> STUDY MATERIAL
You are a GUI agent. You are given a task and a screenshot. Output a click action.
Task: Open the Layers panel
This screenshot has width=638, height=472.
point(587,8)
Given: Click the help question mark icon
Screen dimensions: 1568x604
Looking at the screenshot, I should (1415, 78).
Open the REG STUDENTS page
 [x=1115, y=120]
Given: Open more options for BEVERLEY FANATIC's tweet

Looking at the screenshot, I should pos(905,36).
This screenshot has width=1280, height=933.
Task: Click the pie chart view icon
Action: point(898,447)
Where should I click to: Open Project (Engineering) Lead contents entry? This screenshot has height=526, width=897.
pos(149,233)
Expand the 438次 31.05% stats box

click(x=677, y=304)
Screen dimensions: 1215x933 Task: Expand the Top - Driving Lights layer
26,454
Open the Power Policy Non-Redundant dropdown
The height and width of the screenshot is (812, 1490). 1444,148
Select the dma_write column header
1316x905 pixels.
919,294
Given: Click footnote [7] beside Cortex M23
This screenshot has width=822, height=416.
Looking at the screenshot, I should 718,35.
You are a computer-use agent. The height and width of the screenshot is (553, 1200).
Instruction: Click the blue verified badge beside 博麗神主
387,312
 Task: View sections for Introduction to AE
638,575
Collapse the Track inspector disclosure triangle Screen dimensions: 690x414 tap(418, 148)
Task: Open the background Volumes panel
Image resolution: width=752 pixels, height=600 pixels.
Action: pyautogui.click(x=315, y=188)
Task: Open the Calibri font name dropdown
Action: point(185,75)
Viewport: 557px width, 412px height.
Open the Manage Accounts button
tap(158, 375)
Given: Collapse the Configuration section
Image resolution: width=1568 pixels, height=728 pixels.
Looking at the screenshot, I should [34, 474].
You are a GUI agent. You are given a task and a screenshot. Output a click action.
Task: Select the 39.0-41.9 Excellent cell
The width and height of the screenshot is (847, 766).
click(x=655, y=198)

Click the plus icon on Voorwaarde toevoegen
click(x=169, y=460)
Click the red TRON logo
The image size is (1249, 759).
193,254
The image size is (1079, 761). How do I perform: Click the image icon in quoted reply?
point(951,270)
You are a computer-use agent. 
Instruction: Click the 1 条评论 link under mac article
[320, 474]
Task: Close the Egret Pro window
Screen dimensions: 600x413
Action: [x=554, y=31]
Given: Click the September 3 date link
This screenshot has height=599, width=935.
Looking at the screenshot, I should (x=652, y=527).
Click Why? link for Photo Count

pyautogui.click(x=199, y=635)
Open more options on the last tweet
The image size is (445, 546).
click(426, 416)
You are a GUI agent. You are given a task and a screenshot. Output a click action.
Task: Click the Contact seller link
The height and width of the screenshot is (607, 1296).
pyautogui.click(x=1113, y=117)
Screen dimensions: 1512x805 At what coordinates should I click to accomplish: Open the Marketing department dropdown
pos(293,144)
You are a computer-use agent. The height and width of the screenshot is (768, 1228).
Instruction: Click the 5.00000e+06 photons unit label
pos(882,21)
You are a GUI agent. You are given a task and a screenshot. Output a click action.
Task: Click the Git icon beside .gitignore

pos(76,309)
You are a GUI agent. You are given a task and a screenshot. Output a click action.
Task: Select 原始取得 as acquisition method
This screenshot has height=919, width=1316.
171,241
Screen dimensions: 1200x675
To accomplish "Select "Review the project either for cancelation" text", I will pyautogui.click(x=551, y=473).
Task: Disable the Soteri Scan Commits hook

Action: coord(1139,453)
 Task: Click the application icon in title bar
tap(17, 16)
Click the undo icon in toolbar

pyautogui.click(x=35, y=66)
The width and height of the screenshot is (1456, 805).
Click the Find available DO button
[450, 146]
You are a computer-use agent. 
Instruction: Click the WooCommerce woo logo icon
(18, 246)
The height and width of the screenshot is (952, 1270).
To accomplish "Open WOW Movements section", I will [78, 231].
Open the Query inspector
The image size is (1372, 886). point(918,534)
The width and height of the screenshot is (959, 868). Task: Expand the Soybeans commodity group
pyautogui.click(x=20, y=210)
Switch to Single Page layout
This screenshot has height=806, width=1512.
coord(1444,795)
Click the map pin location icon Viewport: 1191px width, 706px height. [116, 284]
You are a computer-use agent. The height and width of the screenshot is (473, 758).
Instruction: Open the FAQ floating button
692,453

> EXERCISE
For each line above that holds the string "Select", provide a copy of that line.

> RESPONSE TO THIS EXERCISE
Select the dma_write column header
Task: Select the 39.0-41.9 Excellent cell
Task: Select 原始取得 as acquisition method
To accomplish "Select "Review the project either for cancelation" text", I will pyautogui.click(x=551, y=473).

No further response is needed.